Required action 1 = In the audio replay text, which two channel volume and sample value pairs are given as exact factorisations?
Required action 2 = Extend the audio replay text, starting right after its last sentence.

Study text =
Favouring larger ChannelVolume :
ChannelVolume = 63, SampleValue8 = 32 (2016)
ChannelVolume = 63, SampleValue8 = 33 (2079)
ChannelVolume = 62, SampleValue8 = 33 (2046)

Favouring exact factorisations:
ChannelVolume = 32, SampleValue8 = 32 (2048)
ChannelVolume = 16, SampleValue8 = 64 (2048)

Favouring larger SampleValue8:
ChannelVolume = 16, SampleValue8 = 127 (2032)
ChannelVolume = 17, SampleValue8 = 120 (2040)

In this trivial case, we have 2 exact factorisations we could use and an entire spread of close approximations for the case where we favour larger channel volume or where we favour larger sample value.

You can make a lookup table, of course, but even if you did, how do you decide which pair of values to use for any given target value? Moreover, this model requires that both the channel volume and 8-bit sample values behave linearly, which they don't particularly. Such a table would also be rather large.


As far as I know, 14-bit replay uses a summed approach as follows:

SampleValue14 = ChannelVolume63 * (SampleValue16MSB) + ChannelVolume1 * (SampleValue16LSB/4)

Moreover, this summation is not perfect since the operation divides the LSB by 4 (basically discarding the least significant 2 bits of data) but only multiplies the MSB by 63, rather than 64. However, this can be rectified by replacing the second term with a small lookup of adjusted values that when summed with the MSB give a better approximation of the desired output value. Beyond that you only need to worry about the true factor by which ChannelVolume63 is than ChannelVolume1 and calibrate accordingly to get a close to linear output.

[Karlos]

The channel joining method is just how I assumed it worked since that method automatically seems to provide only 14 bits of resolution.

Data =
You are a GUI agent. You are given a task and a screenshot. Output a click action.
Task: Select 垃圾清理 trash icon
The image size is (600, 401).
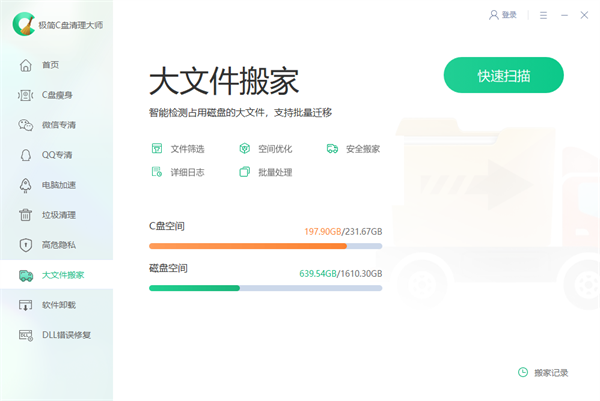coord(25,215)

Expected output 1 = ChannelVolume = 32 with SampleValue8 = 32, and ChannelVolume = 16 with SampleValue8 = 64.

Expected output 2 =
You probably could, the only issue is in how best to factorize samples into their volume/value pairs and how you cope with the non-linearity of two factors (rather than just one).

According to what I read it plays 2 samples at once, 1 at full volume and 1 at volume 1 (or something like that).

Indeed, that's what I was alluding to. The idea is that the least significant eight bits* of the data are played on the channel at volume 1 and the most significant 8 are played at volume 63 with the channels exactly in sync. The calibration (if performed) takes care of the fact that the most significant channel isn't actually 63x times louder (when viewed linearly) than the least significant one and that the bits aren't perfectly assignable due to this fact. If both the volume controls and DACs were linear and we had 8-bit volume controls (rather than 6-bit ones), we could get a very good approximation of 16-bit for not a lot of CPU time.

*and here's the problem, the volume only goes down to ~1/64th rather than 1/256th, consequently we have to divide the LSB by 4.

The calibration, at least, doesn't result in a large lookup. It's fairly cache friendly on 040 or better.

What I do know is that 14-bit players feel computationally heavy.  They always drag down my cpu.  After reading your msg I guess the 14-bit players have a ton of work they have to do.

The Fast 14-bit modes weren't too bad back in the AHI 4 days. Something happened after then that made everything seem a lot slower.

14-bit players have to take an incoming 16-bit unsigned sample and convert it to signed, split every single 16-bit value into 2 halves (one half goes to one paula channel and the other half has to goto another paula channel).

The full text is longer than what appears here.